Adaptive BESS and Grid Setpoints Optimization: A Model-Free Framework for Efficient Battery Management under Dynamic Tariff Pricing
Alaa Selim, Huadong Mo, Hemanshu Pota, Daoyi Dong
TL;DR
The paper tackles non-convex BESS and grid setpoint optimization under dynamic tariffs by first establishing a gradient-based Adam benchmark and then deploying a model-free DRL framework using off-policy Soft Actor-Critic (SAC). It introduces RMFEMF, a data-driven, model-free environment trained on high-resolution Australian field data, with a physics safety layer to enforce SOC and power-balance constraints and an entropy-aware uncertainty representation. Key contributions include reward refinement with logarithmic scaling, a safety mechanism for feasible actions, entropy-based uncertainty handling, and successful SOC maintenance above 50% while reducing optimization time by about 50% and cost by around 40% relative to the gradient benchmark. The approach demonstrates strong robustness and transferability across regions and uncertainty distributions, offering a practical pathway for real-time BESS management in smart buildings under dynamic tariff pricing.
Abstract
This paper introduces an enhanced framework for managing Battery Energy Storage Systems (BESS) in residential communities.

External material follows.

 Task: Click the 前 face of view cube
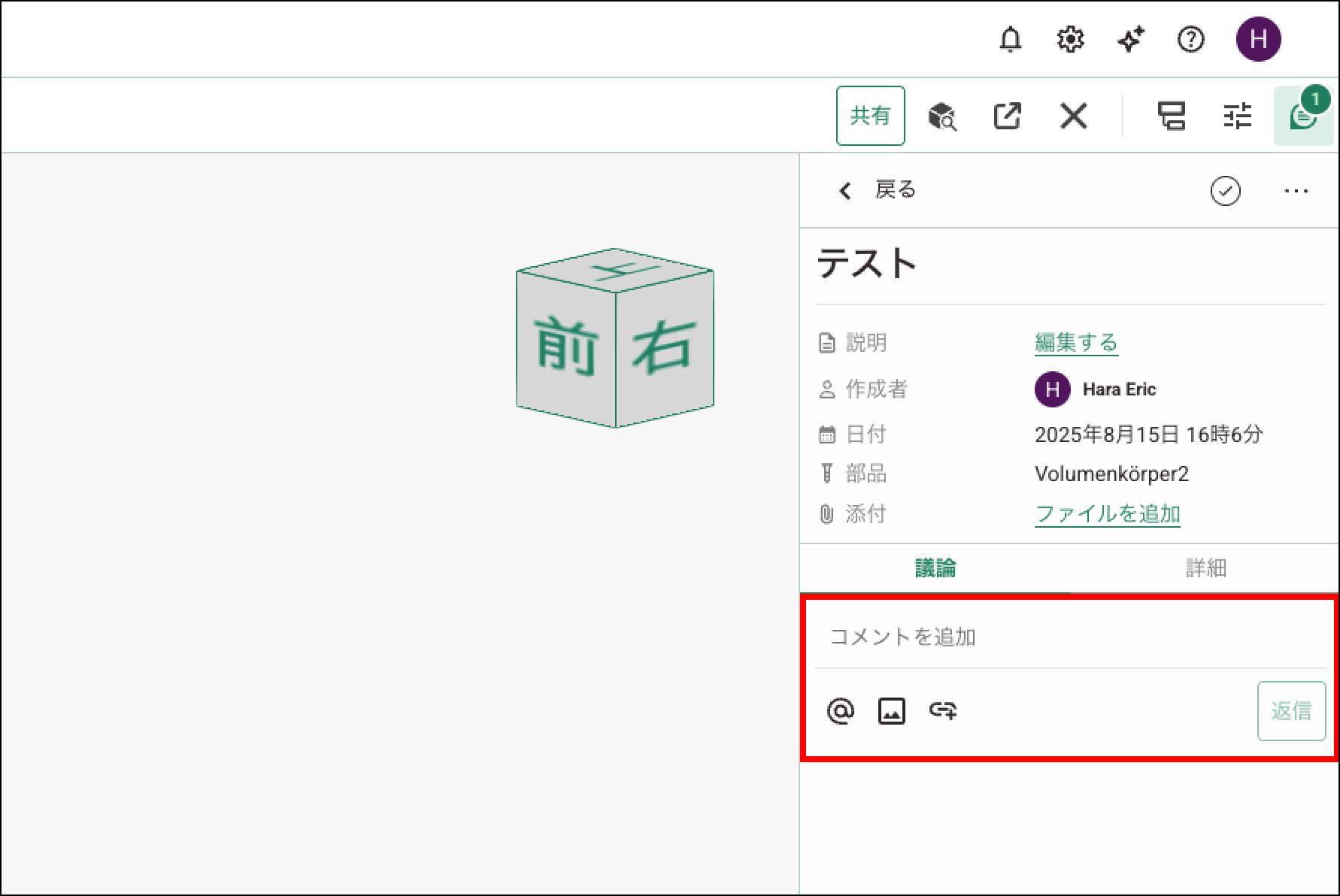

The non-convex BESS control problem is first addressed using a gradient-based optimizer, providing a benchmark solution. Subsequently, the problem is tackled using multiple Deep Reinforcement Learning (DRL) agents, with a specific emphasis on the off-policy Soft Actor-Critic (SAC) algorithm. This version of SAC incorporates reward refinement based on this non-convex problem, applying logarithmic scaling to enhance convergence rates. Additionally, a safety mechanism selects only feasible actions from the action space, aimed at improving the learning curve, accelerating convergence, and reducing computation times. Moreover, the state representation of this DRL approach now includes uncertainties quantified in the entropy term, enhancing the model's adaptability across various entropy types. This developed system adheres to strict limits on the battery's State of Charge (SOC), thus preventing breaches of SOC boundaries and extending the battery lifespan. The robustness of the model is validated across several Australian states' districts, each characterized by unique uncertainty distributions. By implementing the refined SAC, the SOC consistently surpasses 50 percent by the end of each day, enabling the BESS control to start smoothly for the next day with some reserve. Finally, this proposed DRL method achieves a mean reduction in optimization time by 50 percent and an average cost saving of 40 percent compared to the gradient-based optimization benchmark.